Start of Block
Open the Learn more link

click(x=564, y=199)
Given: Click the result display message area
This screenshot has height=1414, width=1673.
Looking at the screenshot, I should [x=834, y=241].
End of Block
* [Exercise brief]: Reproduce exactly the lines from the one with "Given: Click the result display message area" through the end of the entries above, both ends included.

* [Result below]:
Given: Click the result display message area
This screenshot has height=1414, width=1673.
Looking at the screenshot, I should [x=834, y=241].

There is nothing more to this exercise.